### The data

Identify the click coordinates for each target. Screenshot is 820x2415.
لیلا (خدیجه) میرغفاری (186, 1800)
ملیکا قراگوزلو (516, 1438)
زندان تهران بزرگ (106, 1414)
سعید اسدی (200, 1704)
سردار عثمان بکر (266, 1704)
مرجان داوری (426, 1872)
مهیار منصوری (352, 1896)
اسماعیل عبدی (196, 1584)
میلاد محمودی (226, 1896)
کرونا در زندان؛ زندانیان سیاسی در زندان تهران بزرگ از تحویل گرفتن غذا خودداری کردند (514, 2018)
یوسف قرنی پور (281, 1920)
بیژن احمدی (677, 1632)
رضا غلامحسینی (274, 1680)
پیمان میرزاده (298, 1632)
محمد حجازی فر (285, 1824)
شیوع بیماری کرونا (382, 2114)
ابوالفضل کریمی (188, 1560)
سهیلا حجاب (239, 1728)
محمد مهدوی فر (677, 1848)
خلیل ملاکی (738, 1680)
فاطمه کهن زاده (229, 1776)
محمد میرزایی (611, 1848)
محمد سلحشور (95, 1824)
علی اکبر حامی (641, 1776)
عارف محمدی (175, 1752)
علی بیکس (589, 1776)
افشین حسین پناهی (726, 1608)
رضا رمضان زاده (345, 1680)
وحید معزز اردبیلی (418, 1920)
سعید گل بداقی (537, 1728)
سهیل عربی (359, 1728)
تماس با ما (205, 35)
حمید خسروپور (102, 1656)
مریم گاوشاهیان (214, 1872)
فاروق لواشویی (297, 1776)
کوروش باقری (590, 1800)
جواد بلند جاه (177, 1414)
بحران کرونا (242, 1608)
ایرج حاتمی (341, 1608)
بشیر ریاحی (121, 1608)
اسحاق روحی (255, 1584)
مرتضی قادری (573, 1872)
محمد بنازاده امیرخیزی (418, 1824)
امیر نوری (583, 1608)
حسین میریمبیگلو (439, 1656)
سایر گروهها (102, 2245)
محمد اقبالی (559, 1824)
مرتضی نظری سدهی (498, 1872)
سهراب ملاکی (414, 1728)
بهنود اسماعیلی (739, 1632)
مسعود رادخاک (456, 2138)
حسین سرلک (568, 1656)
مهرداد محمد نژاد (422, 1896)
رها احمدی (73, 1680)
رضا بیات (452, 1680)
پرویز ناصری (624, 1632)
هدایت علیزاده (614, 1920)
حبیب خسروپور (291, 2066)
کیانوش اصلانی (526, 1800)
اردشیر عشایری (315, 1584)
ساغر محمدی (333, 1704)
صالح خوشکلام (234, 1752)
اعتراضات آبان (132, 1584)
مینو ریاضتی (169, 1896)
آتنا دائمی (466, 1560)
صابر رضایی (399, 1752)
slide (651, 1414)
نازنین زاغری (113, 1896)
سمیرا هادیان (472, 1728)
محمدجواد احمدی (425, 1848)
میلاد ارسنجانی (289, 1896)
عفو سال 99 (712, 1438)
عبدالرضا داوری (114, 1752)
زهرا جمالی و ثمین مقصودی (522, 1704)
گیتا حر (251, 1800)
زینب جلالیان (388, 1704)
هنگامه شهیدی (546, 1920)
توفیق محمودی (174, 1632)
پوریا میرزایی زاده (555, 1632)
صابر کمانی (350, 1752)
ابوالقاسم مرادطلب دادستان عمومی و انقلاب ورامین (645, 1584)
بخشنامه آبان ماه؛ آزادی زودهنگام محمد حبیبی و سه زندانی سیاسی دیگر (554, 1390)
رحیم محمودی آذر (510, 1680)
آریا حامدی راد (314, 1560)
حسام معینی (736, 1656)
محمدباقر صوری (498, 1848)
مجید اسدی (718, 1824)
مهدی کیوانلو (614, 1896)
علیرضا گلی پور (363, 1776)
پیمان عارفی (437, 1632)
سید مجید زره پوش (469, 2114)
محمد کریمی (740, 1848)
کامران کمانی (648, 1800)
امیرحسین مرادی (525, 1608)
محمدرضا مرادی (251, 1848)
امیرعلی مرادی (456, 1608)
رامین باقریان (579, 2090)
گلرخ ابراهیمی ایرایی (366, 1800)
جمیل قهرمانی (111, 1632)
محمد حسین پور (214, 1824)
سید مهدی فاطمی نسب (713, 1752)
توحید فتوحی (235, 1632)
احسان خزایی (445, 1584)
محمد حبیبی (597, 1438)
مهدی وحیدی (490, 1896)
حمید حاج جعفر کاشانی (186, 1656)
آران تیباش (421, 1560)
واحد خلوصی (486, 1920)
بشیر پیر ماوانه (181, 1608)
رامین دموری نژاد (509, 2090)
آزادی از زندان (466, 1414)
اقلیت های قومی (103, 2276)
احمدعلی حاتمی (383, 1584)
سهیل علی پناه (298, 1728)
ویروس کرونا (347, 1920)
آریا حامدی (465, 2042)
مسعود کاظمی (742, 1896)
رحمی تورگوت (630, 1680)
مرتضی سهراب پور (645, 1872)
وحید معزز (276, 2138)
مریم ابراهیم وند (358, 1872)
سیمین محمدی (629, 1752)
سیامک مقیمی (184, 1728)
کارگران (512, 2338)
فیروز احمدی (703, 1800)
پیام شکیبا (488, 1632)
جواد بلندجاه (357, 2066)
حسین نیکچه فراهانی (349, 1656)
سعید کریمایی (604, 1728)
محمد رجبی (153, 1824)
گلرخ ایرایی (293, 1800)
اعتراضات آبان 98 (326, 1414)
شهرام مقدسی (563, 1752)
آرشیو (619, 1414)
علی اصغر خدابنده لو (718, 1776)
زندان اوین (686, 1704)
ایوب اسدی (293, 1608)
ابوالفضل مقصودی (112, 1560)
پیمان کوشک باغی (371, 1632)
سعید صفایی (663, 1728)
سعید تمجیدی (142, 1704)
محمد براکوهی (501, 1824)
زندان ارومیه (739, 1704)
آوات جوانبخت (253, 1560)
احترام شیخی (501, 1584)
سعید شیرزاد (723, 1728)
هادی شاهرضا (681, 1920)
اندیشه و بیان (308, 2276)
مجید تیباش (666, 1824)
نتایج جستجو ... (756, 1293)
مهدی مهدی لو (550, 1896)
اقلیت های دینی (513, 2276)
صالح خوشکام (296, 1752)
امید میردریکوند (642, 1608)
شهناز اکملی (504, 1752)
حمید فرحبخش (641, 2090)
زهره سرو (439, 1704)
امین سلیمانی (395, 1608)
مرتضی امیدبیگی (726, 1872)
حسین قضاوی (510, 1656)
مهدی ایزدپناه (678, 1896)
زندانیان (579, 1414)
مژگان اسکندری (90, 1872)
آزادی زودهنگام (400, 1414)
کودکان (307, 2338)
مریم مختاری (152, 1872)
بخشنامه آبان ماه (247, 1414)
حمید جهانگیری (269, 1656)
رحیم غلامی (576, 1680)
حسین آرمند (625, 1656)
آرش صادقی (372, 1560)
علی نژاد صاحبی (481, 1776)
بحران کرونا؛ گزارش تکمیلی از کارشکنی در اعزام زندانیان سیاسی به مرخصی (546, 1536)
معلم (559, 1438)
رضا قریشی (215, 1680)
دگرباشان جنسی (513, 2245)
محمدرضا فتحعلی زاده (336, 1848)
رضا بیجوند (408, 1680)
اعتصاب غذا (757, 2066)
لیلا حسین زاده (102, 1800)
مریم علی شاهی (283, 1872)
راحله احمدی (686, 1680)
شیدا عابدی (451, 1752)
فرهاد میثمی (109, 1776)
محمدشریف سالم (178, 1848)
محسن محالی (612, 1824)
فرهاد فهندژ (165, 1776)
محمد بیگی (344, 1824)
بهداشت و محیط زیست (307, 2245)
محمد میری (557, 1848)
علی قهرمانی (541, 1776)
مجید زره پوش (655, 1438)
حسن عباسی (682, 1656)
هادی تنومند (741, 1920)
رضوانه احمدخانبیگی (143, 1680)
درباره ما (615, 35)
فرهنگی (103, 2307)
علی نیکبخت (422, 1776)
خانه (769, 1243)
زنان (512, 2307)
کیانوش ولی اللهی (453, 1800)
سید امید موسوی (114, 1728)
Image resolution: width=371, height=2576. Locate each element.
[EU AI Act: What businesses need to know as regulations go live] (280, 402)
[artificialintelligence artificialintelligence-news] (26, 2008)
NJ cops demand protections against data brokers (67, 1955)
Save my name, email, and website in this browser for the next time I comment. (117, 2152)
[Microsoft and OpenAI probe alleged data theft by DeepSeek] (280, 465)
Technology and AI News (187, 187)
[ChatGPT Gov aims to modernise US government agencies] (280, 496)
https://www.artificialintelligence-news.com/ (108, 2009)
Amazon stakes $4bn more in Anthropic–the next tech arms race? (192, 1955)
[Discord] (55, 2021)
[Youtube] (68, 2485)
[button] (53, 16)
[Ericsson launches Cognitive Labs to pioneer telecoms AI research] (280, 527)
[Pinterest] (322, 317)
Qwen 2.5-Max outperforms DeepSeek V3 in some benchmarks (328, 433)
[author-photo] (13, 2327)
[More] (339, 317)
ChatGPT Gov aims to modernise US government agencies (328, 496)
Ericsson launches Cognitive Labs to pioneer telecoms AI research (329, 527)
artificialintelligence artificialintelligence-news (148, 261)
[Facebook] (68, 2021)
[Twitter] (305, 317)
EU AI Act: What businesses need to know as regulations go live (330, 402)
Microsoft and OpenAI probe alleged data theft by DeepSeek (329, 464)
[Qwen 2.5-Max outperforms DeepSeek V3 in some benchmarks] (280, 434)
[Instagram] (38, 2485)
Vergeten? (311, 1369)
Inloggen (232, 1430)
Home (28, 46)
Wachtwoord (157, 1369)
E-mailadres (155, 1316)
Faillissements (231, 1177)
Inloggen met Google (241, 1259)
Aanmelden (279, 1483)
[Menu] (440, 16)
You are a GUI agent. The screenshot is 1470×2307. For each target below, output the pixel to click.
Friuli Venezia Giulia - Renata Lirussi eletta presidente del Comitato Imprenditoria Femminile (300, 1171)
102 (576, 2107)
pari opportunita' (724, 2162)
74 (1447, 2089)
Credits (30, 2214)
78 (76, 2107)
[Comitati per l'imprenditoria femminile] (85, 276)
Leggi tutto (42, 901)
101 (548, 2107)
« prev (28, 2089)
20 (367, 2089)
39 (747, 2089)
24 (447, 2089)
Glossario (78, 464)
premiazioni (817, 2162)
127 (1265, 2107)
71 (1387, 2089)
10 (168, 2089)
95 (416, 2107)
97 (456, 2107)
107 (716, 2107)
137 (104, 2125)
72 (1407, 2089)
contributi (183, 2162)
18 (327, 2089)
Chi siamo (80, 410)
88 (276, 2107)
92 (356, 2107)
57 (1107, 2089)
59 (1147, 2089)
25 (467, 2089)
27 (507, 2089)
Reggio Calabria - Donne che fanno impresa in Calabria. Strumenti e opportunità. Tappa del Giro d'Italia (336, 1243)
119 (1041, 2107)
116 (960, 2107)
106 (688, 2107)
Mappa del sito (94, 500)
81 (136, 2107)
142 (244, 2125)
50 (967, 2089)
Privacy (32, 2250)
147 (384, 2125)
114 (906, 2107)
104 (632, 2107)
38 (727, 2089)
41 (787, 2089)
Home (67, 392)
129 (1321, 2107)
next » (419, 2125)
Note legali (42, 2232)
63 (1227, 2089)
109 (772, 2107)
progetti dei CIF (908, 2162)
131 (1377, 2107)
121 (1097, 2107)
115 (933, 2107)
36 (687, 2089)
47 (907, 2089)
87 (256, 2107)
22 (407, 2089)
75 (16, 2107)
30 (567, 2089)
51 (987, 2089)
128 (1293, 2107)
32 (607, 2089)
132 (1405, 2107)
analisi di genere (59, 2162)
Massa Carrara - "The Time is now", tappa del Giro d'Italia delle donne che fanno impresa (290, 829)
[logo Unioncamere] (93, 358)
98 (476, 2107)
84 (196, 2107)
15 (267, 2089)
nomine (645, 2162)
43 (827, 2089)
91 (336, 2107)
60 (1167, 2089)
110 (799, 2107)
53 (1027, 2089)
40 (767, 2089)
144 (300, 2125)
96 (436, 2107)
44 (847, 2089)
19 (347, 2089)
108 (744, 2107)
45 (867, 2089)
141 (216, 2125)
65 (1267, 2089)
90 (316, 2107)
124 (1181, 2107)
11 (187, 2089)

### Problem to solve
Reproduce, character for character, only the lines of the preceding data that start at the line with "معلم (559, 1438)" and end at the line with "علی قهرمانی (541, 1776)", both included.

### Task answer
معلم (559, 1438)
رضا قریشی (215, 1680)
دگرباشان جنسی (513, 2245)
محمدرضا فتحعلی زاده (336, 1848)
رضا بیجوند (408, 1680)
اعتصاب غذا (757, 2066)
لیلا حسین زاده (102, 1800)
مریم علی شاهی (283, 1872)
راحله احمدی (686, 1680)
شیدا عابدی (451, 1752)
فرهاد میثمی (109, 1776)
محمدشریف سالم (178, 1848)
محسن محالی (612, 1824)
فرهاد فهندژ (165, 1776)
محمد بیگی (344, 1824)
بهداشت و محیط زیست (307, 2245)
محمد میری (557, 1848)
علی قهرمانی (541, 1776)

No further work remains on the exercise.